Maintenance will happen some time in that window. It doesn't really matter when, since it's a managed service.

To directly answer your question, no, I don't think a reboot will schedule these upgrades. RDS Instances have a weekly maintenance window. Updates will be applied at the time you specify.

How Failover Works

From here.

In the event of a planned or unplanned outage of your DB instance, Amazon RDS automatically switches to a standby replica in another Availability Zone if you have enabled Multi-AZ. The time it takes for the failover to complete depends on the database activity and other conditions at the time the primary DB instance became unavailable. Failover times are typically 60-120 seconds. However, large transactions or a lengthy recovery process can increase failover time. When the failover is complete, it can take additional time for the RDS console UI to reflect the new Availability Zone.

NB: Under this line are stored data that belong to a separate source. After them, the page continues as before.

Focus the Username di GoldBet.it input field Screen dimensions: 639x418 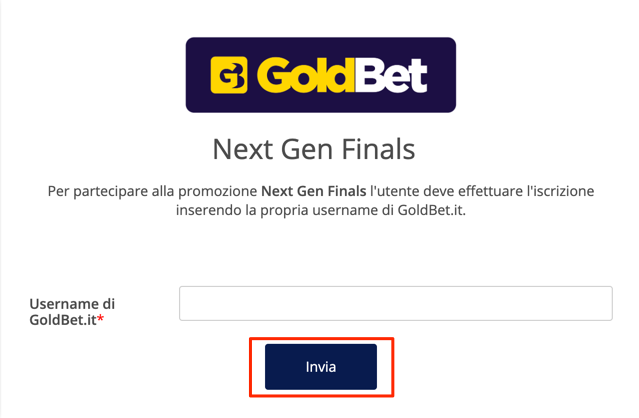click(396, 303)
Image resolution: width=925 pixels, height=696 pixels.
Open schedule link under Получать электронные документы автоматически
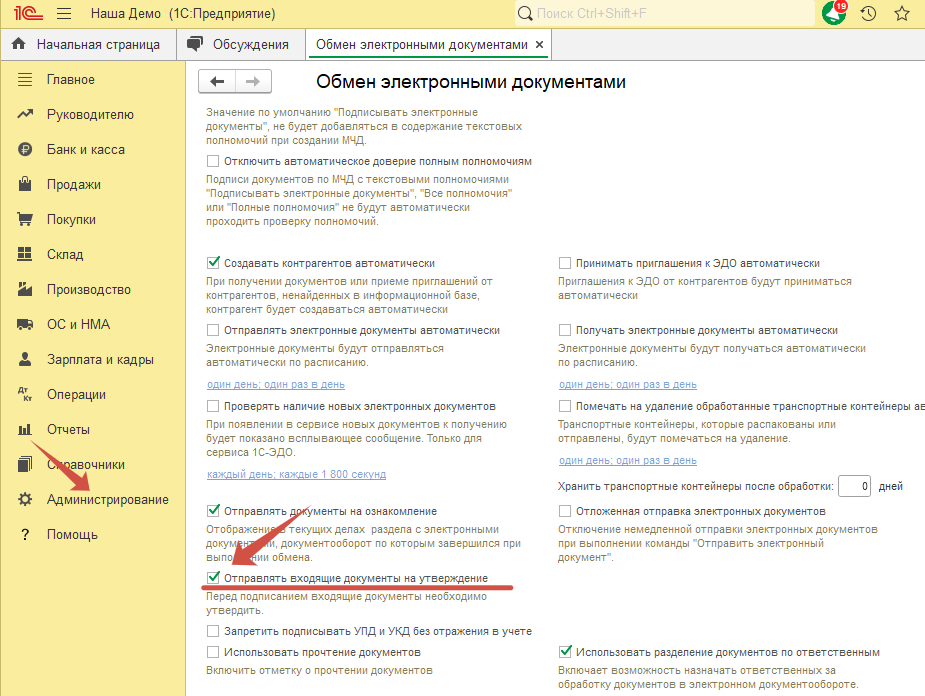(628, 384)
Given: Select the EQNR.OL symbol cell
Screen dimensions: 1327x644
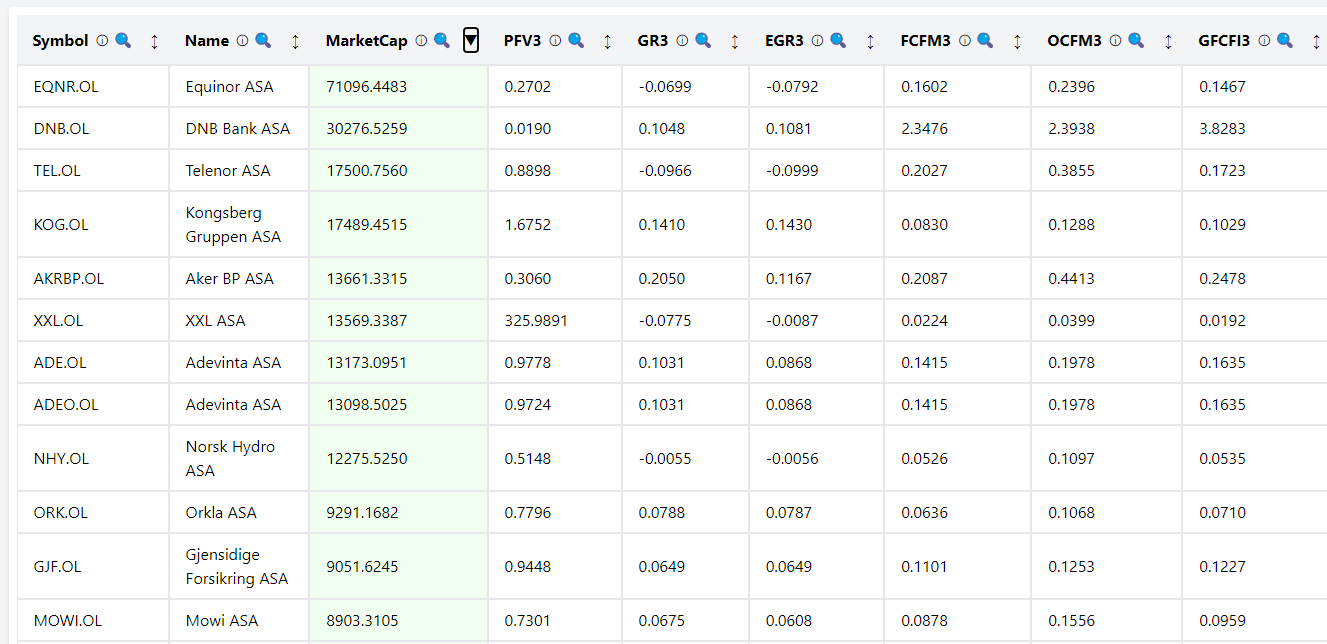Looking at the screenshot, I should pyautogui.click(x=66, y=87).
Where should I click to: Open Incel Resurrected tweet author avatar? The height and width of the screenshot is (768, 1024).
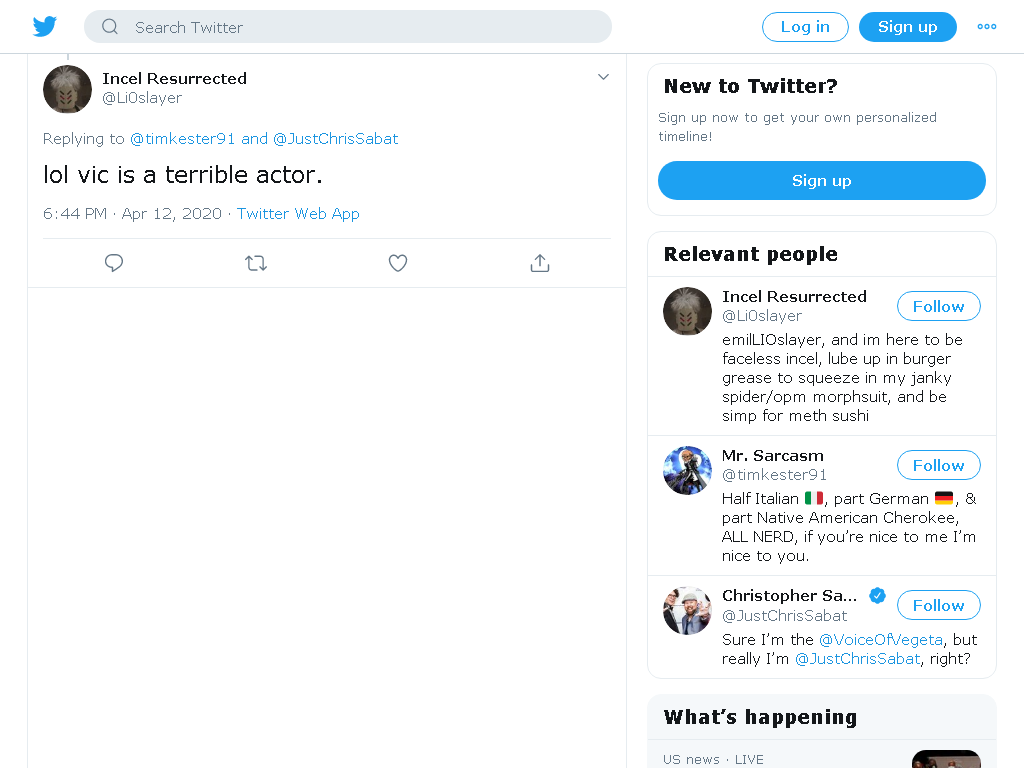(67, 89)
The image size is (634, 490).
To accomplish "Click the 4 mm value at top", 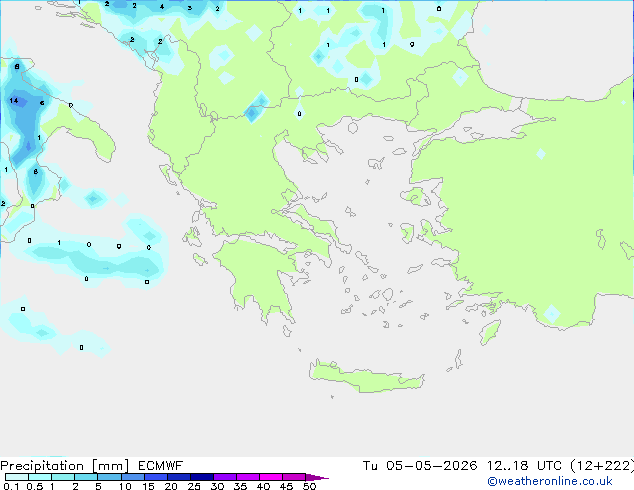I will click(x=162, y=6).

The failover mechanism automatically changes the DNS record of the DB instance to point to the standby DB instance. As a result, you will need to re-establish any existing connections to your DB instance.

Conclusion

Based on this, RDS on its own isn't suitable for situations where you can't tolerate a couple of minutes of downtime occasionally. It's probably better than any individual EC2 instance running a single database, but if you really want high availability SQL some kind of clustering may be required.

Tim
  • 31,888
  • 7
  • 52
  • 78
  • That is good to know. From the email they sent us, it seemed like there was going to be a minute or two where the database would be unavailable. But after some tests on a testing environment, I noticed that there was no downtime. I feel better about this update, but do you think there is a way to schedule it at a specific date and time? – 0x9BD0 Jul 16 '17 at 20:55
  • I've expanded my answer for you. Yes, you can choose the day and time with your weekly maintenance window, which you can set on your RDS instance. – Tim Jul 16 '17 at 21:20
  • Great! I figured it out as you were editing the answer. Your answer is complete and I now have faith in the procedure! Thanks a hundred times Tim! – 0x9BD0 Jul 16 '17 at 21:22
  • 1
    *"I hope (without any evidence) that after the standby is promoted to primary and DNS is changed there's a short delay before the primary is taken down."* That would be nice, but no. Testing (RDS for MySQL) shows that the primary goes down, the DNS changes, the secondary comes up. I don't know how Multi-AZ does its magic, but it doesn't use standard replication and it doesn't seem to allow both instances to be up simultaneously. The wait time will be between ~1 and ~5 minutes. – Michael - sqlbot Jul 17 '17 at 02:37
  • The worst case scenario is a recently-created Multi-AZ instance that was created from a snapshot, or an instance recently converted to Multi-AZ. The first switchover in these cases can be 2-3 minutes longer than any subsequent switchover, presumably due to the first-touch penalty of new EBS volumes. – Michael - sqlbot Jul 17 '17 at 02:40
  • @Michael-sqlbot somehow I missed that. AWS says RDS has synchronous replication at the storage level, but I always (incorrectly) thought there were two instances running. Based on what you're saying I guess they're just replicating the disk between AZs and when once instance goes down another comes up. That does suggest there will be downtime during maintenance windows. So for high availability you'd need to implement something yourself. – Tim Jul 17 '17 at 03:15
  • 1
    There's downtime. There are 2 instances running, but apparently MySQL isn't running on the instance until the failover occurs, because after the DNS switches over, you see error 111 ("Connection refused") for a few seconds, then you get a connection and `SHOW STATUS LIKE 'UPTIME';` indicates a fresh restart, although that may be a side effect of the *forced* failover. I've never captured any forensic data from a failover that occurred due to a fault. Avoiding any downtime requires a significantly manual migration process that's complicated and "unofficial," but I'm working on a write-up of it. – Michael - sqlbot Jul 17 '17 at 04:25
  • I'd be interested to see what you come up with @Michael-sqlbot – Tim Jul 17 '17 at 07:15
  • Allright, so I will have to prepare my applications for a small downtime. To know when the maintenance will occur I changed my weekly maintenance window to a specific day in the week where we have a low traffic. You guys helped to clarify things, thanks a lot! – 0x9BD0 Jul 17 '17 at 15:18
1

As stated above, the maintenance may result in the short downtime when traffic is transferred between multi-az master servers.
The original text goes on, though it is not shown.